Я смотрю в окно. За обнаженными лесами далеко светится точка церкви. Говорю:
— А я там, кажется, и не был.
— Да ведь это далече, у Котрости, — говорит дед. — Летом-то ее не видать. А вот теперь опал лист, и видно. Вона вправо-то Святой Ключ, а под горкой — Сеча. А вона лес высокий — это Могилки.
— На Могилках-то я был, — говорю.
— Какие еще Могилки? Вставай, скорей, — говорил Павел Александрович, входя ко мне в комнату. — Знаешь, до чего у тебя хорошо. Неизвестно, почему. Но есть что-то — простота, глушь, далекий край. Если бы я был свободен, я бы жил именно так, как ты.
— Чем же ты несвободный человек? — удивляюсь я.
— Ну, брось, довольно, не будем говорить.
Приятели мои, охотники, умываются с дороги. Рожи у всех веселые, красные.
По случаю праздника Покрова тетенька Афросинья нарядилась как пава. Новый желтый платок в цветах, синий казакин, зеленый фартук. И видно мне в окно, как она выходит из погреба, и рядом — ее муж Феоктист в новом тулупе, на шее туго повязан красный шарф.

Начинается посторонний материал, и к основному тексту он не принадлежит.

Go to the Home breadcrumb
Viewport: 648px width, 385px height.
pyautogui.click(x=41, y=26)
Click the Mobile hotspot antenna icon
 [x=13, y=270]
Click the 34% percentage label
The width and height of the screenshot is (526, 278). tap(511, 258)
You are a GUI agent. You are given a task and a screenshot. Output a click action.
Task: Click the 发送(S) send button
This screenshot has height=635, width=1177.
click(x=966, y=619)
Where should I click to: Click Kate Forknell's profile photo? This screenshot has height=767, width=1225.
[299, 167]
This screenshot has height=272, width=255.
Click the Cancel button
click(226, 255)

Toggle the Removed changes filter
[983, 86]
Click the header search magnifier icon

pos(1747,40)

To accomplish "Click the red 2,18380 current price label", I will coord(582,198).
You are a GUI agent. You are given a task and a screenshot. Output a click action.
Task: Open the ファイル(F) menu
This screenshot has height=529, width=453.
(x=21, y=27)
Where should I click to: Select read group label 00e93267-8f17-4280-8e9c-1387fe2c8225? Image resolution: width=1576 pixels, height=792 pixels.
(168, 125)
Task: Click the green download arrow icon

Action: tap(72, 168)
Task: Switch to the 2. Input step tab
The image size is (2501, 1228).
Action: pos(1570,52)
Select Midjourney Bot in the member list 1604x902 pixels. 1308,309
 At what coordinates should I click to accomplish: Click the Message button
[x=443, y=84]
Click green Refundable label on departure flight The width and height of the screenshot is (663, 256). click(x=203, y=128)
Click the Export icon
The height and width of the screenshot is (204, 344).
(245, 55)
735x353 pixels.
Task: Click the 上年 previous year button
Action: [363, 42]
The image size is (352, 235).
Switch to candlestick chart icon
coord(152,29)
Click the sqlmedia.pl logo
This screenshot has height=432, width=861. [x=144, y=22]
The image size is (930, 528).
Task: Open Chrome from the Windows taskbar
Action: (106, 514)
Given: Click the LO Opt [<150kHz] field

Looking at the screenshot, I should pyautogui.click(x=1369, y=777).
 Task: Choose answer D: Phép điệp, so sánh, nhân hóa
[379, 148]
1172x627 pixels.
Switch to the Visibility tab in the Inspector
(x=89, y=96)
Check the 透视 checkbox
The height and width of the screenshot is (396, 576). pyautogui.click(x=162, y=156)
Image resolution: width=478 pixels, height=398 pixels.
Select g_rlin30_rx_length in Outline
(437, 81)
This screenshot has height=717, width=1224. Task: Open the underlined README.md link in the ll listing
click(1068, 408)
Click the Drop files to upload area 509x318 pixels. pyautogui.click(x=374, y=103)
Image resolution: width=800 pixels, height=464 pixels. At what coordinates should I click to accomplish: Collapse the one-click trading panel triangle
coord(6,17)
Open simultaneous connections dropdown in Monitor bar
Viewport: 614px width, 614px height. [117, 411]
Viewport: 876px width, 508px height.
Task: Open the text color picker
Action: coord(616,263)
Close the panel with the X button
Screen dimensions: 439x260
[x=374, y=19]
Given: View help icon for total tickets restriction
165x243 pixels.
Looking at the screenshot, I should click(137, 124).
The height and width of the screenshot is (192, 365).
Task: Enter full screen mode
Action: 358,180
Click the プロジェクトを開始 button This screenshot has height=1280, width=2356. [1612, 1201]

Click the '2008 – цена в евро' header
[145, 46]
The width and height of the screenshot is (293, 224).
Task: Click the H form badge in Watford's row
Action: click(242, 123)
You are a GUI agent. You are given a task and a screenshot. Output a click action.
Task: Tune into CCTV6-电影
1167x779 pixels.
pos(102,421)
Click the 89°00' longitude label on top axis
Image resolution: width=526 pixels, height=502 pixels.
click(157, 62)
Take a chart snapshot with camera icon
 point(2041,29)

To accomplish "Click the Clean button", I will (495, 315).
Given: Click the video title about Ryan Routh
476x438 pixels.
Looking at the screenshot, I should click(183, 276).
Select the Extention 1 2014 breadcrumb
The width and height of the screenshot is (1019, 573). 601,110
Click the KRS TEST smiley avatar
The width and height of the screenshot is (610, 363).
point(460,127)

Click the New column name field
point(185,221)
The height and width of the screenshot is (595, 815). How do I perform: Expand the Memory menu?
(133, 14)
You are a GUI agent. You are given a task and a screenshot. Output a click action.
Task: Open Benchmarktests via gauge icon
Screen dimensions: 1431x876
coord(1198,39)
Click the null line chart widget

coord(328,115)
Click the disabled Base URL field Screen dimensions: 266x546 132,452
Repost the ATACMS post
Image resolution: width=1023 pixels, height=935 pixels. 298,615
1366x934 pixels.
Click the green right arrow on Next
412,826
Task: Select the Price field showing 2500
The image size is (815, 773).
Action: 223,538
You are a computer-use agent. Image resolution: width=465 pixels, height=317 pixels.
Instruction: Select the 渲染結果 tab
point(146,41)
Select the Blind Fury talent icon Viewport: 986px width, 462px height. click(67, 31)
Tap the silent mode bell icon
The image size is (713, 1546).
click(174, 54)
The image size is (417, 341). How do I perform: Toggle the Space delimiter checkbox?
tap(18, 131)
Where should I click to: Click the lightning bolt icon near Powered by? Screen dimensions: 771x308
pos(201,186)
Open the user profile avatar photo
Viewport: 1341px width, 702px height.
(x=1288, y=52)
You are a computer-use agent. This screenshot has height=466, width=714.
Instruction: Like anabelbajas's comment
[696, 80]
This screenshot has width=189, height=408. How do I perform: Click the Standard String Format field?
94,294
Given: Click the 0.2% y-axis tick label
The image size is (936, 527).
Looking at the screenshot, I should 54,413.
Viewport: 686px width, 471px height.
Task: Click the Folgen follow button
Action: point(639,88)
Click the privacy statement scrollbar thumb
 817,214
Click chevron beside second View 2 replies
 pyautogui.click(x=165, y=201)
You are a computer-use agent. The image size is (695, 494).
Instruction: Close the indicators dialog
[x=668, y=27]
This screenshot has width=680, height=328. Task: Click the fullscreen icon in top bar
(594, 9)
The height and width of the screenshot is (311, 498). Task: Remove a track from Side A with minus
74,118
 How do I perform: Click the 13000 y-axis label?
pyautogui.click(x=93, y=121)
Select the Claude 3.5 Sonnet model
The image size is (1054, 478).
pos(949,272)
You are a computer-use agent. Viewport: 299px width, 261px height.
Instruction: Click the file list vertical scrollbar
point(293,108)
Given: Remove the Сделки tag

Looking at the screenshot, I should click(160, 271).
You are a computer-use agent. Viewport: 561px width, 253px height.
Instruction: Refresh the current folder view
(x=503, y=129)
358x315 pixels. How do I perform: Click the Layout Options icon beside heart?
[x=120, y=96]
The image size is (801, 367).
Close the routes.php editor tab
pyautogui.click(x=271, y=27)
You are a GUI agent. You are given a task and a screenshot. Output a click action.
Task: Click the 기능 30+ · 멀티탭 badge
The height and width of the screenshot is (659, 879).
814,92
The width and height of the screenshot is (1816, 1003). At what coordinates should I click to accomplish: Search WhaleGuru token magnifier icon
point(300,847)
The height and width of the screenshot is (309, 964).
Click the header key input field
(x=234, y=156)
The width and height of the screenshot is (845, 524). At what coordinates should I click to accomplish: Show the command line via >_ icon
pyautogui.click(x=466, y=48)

Бревна сарая и опавший сад, серые сучки крыжовника за частоколом под солнцем — такая красота осени! Я забываю о приехавших приятелях, пристраиваю холст на мольберте у дома и торопливо выжимаю краски на палитру.
— Постой, прошу, тетенька Афросинья, и ты, Феоктист, — постойте немножко тут, я попишу с вас, недолго.
С неохотой смотрит на меня тетка Афросинья и говорит:
— Сейчас приду, вот к чаю-то я им сливок поставлю. Приду сейчас.
Приятели мои недовольны, что я пишу. Но не протестуют, молчат. Только Караулов подходит ко мне и говорит:
— Не помешаю ли я, если на ворота сарая прибью картоны, вот эти — цель. Пристреляться нам из ружей. Я привез новое английское ружье «ланкастер» [621] . Узнать надо бой.
— Стреляйте, — говорю.
На ворота сарая прибили большой лист. Посередине черные круги. Приятели ходят от сарая, отсчитывая шаги. Слышу смутно — что-то говорят, смеются.
— Ленька, — говорю я слуге, — вон идет Дарья. Попроси, пускай мне попозирует. Возьми платок у Афросиньи, пусть Дарья наденет. Она свободна.
621
«ланкастер» — английское ружье Чарльза Уильяма Ланкастера, потомственного английского оружейника. В 1845 г. он унаследовал заведение своего отца и вскоре стал одним из лучших мастеров не только в Англии, но и во всем мире. В 1852 г. он создал переломное ружье с затвором нового образца, долгое время считавшимся самым надежным и прочным. Недостатком системы Ланкастера были сложность изготовления (его двустволки делались только на заказ) и дороговизна самих ружей. Так, в России за ружье Ланкастера платили в конце XIX в. до тысячи рублей.